### Trecho do documento
----
Os pesquisadores recrutaram 53 participantes humanos. Desses, 40 concluíram o estudo pessoalmente e 13 o concluíram remotamente devido à pandemia. Os participantes tinham que ser não fumantes e foram solicitados a não comer ou beber bebidas com sabor por uma hora antes de fornecer uma amostra de ar expirado. Eles também não tomaram medicamentos que alteram o humor ou se abstiveram de tomar esses medicamentos por uma hora antes de fornecer uma amostra de ar.
Os participantes ou os pesquisadores limparam um pedaço de gaze na nuca, e esta foi colocada em um frasco. Os participantes sopraram no frasco três vezes antes de fechar a tampa e, então, preencheram um questionário de autorrelato sobre o nível de estresse que estavam experimentando no momento.
Em seguida, os participantes foram solicitados a completar uma tarefa de aritmética mental, sem o uso de caneta ou papel na frente dos pesquisadores. Enquanto contavam, dois pesquisadores assistiam, pessoalmente ou usando um software de reunião online. Durante a tarefa, os pesquisadores diziam coisas como “você deve continuar até que a tarefa seja concluída” de modo severo, para gerar estresse. Se um participante dava a resposta correta, ele não recebia feedback e tinha que continuar.
----
### Requisitos do exercício
1. Devolva, sem alterações, tudo o que vai de "Os pesquisadores recrutaram" até "experimentando no momento." no texto sobre o estudo do estresse.
2. Prossiga com o texto sobre o estudo do estresse, começando logo depois da última frase dele.

### Registros de dados
----
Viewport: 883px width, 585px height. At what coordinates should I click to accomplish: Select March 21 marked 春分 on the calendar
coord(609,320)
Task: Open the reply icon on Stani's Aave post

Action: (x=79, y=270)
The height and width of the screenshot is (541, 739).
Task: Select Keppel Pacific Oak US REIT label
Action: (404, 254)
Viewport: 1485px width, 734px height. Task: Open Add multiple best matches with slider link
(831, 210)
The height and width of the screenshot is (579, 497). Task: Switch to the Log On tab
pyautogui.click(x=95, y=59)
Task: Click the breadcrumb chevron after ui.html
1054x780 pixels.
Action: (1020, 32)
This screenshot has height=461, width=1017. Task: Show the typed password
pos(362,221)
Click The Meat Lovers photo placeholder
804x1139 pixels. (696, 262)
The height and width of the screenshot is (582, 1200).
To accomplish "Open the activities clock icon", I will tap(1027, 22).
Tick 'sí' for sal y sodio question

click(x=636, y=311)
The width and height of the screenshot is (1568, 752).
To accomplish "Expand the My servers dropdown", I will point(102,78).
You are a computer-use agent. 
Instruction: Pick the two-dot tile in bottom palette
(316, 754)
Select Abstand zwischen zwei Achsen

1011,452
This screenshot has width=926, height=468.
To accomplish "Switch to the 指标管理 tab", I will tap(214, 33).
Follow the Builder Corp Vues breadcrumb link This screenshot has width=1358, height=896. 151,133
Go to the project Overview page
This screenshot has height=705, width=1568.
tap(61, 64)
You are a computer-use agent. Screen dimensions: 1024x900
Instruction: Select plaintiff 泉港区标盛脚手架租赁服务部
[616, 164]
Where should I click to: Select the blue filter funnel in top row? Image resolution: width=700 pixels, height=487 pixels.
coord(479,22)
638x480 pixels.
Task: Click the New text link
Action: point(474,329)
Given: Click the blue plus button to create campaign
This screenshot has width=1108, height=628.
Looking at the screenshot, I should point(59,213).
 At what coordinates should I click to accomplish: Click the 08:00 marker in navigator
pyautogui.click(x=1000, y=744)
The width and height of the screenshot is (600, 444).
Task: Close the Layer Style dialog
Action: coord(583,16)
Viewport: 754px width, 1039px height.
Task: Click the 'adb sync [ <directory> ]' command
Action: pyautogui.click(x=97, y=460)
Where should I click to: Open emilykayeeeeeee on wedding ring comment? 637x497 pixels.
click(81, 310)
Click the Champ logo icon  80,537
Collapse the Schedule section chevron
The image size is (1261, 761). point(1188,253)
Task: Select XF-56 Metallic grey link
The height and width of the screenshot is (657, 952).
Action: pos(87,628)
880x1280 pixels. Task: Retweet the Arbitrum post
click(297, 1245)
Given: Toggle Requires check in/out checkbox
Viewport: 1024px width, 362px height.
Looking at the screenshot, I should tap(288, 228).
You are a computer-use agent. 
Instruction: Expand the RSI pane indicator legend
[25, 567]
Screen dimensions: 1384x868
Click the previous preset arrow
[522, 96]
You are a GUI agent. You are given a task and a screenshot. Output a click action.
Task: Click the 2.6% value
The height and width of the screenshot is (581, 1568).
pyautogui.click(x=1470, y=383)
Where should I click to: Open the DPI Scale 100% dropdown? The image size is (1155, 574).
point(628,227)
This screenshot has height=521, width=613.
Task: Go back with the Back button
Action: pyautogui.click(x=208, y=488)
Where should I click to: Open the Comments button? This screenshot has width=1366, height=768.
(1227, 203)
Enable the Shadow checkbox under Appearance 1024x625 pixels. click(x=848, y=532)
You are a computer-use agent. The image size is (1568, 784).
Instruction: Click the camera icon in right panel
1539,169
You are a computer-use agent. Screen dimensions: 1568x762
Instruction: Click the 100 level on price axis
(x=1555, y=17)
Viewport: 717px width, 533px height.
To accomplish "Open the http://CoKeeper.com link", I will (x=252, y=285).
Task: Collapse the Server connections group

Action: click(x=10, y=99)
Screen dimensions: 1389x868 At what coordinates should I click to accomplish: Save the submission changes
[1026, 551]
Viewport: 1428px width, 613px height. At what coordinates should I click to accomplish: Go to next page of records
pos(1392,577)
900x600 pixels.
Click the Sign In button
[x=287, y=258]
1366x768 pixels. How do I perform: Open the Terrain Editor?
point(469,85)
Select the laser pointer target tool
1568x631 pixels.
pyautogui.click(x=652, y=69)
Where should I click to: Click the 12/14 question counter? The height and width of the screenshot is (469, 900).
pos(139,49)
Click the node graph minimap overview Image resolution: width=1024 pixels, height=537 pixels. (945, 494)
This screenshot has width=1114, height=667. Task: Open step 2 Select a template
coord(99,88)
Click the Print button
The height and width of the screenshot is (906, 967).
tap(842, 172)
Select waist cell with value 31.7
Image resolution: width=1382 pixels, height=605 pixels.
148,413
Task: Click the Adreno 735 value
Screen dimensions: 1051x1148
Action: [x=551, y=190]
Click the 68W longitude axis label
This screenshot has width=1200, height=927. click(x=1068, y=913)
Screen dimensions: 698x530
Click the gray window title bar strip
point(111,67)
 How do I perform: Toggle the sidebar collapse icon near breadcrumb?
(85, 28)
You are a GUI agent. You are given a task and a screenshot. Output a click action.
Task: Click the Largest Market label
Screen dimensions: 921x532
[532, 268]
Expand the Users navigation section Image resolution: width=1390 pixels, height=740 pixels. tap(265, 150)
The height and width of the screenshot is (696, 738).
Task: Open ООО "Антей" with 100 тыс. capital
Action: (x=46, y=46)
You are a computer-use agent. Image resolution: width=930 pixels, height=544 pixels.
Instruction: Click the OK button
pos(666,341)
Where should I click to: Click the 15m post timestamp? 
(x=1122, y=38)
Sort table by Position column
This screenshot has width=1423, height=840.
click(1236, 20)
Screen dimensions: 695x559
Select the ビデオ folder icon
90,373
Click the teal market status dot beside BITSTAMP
----
### Respostas
1.
Os pesquisadores recrutaram 53 participantes humanos. Desses, 40 concluíram o estudo pessoalmente e 13 o concluíram remotamente devido à pandemia. Os participantes tinham que ser não fumantes e foram solicitados a não comer ou beber bebidas com sabor por uma hora antes de fornecer uma amostra de ar expirado. Eles também não tomaram medicamentos que alteram o humor ou se abstiveram de tomar esses medicamentos por uma hora antes de fornecer uma amostra de ar.
Os participantes ou os pesquisadores limparam um pedaço de gaze na nuca, e esta foi colocada em um frasco. Os participantes sopraram no frasco três vezes antes de fechar a tampa e, então, preencheram um questionário de autorrelato sobre o nível de estresse que estavam experimentando no momento.

2.
Após a tarefa, os participantes limparam um pedaço de gaze na nuca e no pescoço e a colocaram num frasco. Novamente, sopraram três vezes antes de fechar a tampa. O mesmo processo foi realizado uma segunda vez com outro frasco. Os participantes, então, preencheram um segundo questionário de autorrelato sobre o nível de estresse que estavam experimentando no momento. Além disso, a frequência cardíaca e a pressão arterial dos participantes foram monitoradas.
Nove participantes que realizaram o estudo pessoalmente e dois que o realizaram remotamente foram excluídos por não demonstrarem uma resposta suficiente ao estresse. Cinco outras amostras de participantes foram excluídas por vários outros motivos. No total, foram testadas amostras de 36 pessoas. Elas foram coletadas de 30 mulheres e seis homens com média de idade de 25,4 anos. Os participantes incluíram 30 pessoas que se identificaram como brancas, três como asiáticas ou britânicas asiáticas, duas como grupos étnicos mistos ou múltiplos e uma como negra, africana, caribenha ou negra britânica. As amostras foram mostradas aos cães três horas após a coleta.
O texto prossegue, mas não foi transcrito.